Wylie died suddenly on 6 December 1934 at 3:15 in the morning, aged 56. He had been in normal health the day before, and was at the Drury Lane Theatre until almost midnight.
The funeral was on 9 December at the Jewish Cemetery, Willesden, and the floral wreaths included one in the shape of a goose, sent by the principals of a Mother Goose production in Glasgow. Wylie had several productions ongoing, and they were taken over by Tom Arnold.

The death was registered in Kensington in the name of Julian U. Samuelson, but on 14 December probate on the will was granted in the name of Julian Wylie to his widow, who was named as Kate Maud Wylie.
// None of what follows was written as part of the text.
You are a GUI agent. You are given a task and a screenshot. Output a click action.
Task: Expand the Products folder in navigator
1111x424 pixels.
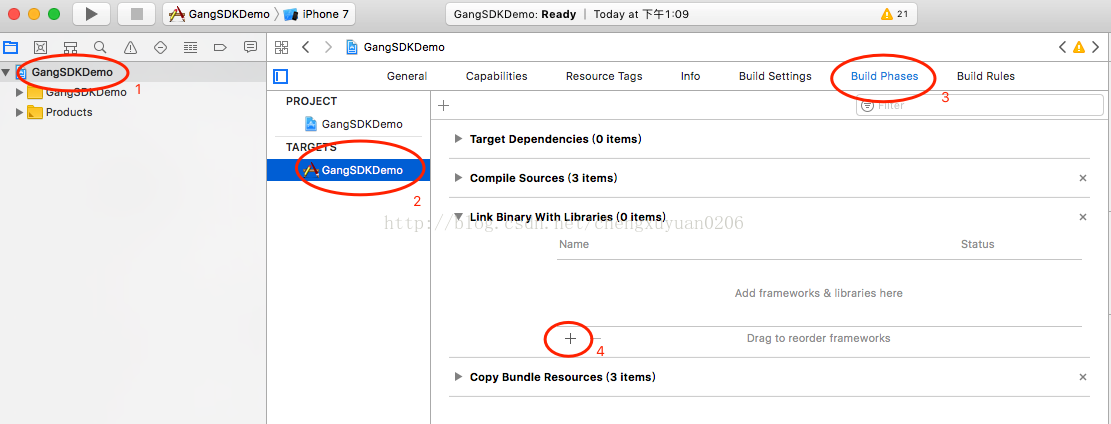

His estate was valued at £9,345, and everything he had was left to Mrs Wylie, including his interest in Julian Wylie Productions Ltd.

In 1931, Wylie had staged The Good Companions on Broadway, and his death was reported in The New York Times under the heading "Julian Wylie Dies; London Producer; Prominent Figure in Theatre 20 Years Staged 'The Good Companion' Here in 1931." In its obituary, The Era noted that Wylie "had a flair for casting, and it was never more finely used than in his choice of John Gielgud, Edward Chapman, and Adele Dixon for the Companions."

==Private life and family==
In 1918, as Julian Wylie or Samuelson, Wylie married Kate M. Connor or Skelton in Marylebone.

Apart from Lauri Wylie, another of Wylie's brothers was the early film pioneer G. B. Samuelson, who was the father of the British Film Commissioner Sydney Samuelson. The actress Emma Samms (real name Emma Wylie Samuelson) is a great-niece.